AIM OF THE TASK
Match on the string "computer" in the entries below and return every matching line.

(Stored entries)
------------------------------------------------------------------------

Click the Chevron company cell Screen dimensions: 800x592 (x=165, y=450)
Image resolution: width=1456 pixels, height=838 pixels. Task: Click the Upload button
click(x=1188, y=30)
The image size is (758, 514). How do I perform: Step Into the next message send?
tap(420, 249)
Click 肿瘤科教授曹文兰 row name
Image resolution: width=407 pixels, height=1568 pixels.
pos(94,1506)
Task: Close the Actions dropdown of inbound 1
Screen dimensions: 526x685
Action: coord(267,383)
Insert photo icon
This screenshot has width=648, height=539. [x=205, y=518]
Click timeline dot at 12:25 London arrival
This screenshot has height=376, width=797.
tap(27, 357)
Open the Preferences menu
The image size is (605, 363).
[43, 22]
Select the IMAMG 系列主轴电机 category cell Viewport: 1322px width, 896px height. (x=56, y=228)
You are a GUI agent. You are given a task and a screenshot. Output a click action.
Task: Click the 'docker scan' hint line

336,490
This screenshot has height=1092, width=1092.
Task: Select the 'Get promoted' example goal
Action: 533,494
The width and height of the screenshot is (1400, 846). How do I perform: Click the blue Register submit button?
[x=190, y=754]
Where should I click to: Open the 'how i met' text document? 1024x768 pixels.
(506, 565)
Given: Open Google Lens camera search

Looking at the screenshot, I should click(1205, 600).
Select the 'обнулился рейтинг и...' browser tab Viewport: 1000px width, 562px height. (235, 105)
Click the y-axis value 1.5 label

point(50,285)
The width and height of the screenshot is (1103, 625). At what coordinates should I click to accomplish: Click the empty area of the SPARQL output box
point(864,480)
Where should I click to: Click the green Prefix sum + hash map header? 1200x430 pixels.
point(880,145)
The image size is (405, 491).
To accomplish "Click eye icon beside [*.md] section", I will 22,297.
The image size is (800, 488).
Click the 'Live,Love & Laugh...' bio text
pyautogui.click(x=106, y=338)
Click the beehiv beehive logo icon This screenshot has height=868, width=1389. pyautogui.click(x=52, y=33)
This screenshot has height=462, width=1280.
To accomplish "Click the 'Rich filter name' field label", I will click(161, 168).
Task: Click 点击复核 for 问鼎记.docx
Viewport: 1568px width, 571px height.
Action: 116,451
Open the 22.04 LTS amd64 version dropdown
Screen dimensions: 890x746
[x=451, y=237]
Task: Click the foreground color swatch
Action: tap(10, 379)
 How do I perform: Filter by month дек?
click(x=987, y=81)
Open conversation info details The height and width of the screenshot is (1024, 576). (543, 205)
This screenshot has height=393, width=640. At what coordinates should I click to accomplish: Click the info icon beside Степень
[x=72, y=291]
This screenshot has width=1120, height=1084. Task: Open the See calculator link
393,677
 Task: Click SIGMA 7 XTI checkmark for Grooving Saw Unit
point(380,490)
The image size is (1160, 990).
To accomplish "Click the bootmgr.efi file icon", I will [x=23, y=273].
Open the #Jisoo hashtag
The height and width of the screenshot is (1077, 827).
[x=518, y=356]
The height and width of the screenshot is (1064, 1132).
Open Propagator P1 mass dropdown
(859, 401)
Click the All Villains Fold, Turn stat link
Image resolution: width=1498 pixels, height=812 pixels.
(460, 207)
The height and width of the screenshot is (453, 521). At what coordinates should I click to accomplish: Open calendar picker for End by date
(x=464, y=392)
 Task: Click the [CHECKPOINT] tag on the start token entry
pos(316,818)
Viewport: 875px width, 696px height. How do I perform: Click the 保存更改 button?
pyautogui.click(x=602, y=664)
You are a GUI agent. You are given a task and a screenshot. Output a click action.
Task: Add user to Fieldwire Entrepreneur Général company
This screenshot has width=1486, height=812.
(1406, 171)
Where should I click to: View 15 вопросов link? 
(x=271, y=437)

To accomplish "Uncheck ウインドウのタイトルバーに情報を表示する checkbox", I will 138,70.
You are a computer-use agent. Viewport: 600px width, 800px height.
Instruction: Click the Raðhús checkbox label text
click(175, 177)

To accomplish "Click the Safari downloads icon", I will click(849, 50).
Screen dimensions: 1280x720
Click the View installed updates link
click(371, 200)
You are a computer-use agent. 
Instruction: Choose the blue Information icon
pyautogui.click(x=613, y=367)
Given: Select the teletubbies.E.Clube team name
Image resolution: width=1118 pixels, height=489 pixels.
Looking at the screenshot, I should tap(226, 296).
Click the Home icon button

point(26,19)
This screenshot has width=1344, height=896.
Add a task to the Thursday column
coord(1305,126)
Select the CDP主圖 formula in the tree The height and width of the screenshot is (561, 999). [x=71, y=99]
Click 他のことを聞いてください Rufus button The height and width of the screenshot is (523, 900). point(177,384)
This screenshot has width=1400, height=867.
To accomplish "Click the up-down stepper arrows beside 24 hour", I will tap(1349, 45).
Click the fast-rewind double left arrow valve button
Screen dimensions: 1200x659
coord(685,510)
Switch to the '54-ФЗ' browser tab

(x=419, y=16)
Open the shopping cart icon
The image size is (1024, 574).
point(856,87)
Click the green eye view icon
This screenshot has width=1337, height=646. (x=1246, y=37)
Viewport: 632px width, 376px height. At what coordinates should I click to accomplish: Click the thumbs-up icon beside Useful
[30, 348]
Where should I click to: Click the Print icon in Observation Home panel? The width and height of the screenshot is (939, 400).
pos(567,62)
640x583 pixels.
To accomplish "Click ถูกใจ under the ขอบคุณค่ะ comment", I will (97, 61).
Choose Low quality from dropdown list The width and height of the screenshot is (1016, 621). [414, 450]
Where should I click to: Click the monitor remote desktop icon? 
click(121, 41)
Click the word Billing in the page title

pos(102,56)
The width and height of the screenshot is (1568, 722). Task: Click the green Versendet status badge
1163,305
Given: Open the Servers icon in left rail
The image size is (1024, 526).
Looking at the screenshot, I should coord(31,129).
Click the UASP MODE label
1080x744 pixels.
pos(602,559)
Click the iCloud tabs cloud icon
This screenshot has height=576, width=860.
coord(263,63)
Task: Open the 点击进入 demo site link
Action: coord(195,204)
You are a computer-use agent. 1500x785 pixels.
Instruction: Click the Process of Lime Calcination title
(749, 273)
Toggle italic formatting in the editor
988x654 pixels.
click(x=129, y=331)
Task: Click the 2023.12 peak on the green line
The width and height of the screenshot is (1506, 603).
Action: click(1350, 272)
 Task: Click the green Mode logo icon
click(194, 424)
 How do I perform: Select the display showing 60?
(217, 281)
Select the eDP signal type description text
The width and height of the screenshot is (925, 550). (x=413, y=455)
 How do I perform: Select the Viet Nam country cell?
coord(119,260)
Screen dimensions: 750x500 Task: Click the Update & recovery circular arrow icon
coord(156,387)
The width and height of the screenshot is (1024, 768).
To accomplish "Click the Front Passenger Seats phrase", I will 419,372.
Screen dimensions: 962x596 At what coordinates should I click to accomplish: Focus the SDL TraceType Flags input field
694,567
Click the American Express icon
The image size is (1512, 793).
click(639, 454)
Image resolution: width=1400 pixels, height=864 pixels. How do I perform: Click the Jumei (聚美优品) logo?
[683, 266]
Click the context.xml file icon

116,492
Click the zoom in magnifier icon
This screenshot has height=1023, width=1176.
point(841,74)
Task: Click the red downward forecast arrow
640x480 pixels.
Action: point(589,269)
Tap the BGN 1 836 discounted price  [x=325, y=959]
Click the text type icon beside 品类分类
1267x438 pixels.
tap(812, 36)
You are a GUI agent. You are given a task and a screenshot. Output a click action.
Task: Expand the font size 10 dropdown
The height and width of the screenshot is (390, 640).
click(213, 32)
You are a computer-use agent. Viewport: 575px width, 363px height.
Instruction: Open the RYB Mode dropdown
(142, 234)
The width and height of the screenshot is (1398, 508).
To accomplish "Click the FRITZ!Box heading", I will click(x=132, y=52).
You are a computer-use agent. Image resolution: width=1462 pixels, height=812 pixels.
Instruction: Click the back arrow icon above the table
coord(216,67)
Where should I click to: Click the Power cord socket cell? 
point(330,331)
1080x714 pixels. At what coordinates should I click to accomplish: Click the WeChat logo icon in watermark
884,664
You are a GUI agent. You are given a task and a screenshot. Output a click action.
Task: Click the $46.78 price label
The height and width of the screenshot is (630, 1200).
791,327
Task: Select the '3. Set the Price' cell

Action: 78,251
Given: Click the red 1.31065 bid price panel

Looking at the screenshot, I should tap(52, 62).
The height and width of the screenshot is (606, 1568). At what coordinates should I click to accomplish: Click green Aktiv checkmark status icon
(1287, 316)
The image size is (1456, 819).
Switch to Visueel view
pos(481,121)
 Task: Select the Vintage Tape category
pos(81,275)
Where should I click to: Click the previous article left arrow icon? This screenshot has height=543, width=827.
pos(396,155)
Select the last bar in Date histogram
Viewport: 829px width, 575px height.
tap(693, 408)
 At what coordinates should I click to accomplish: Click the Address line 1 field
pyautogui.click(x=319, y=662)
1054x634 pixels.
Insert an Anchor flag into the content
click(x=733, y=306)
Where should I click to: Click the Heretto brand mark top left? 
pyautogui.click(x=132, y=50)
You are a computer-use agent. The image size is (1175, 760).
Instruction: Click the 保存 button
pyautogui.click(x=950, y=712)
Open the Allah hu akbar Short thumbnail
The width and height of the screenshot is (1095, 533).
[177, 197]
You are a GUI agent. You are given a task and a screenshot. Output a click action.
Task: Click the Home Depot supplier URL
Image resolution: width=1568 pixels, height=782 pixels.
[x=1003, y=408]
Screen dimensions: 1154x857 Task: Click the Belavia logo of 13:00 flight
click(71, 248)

------------------------------------------------------------------------

RESPONSE FOR THIS EXERCISE
You are a computer-use agent. Viewport: 600px width, 800px height.
You are a computer-use agent. 
You are a computer-use agent. 1500x785 pixels.
You are a computer-use agent. Viewport: 575px width, 363px height.
You are a computer-use agent. Image resolution: width=1462 pixels, height=812 pixels.
You are a computer-use agent. The image size is (1175, 760).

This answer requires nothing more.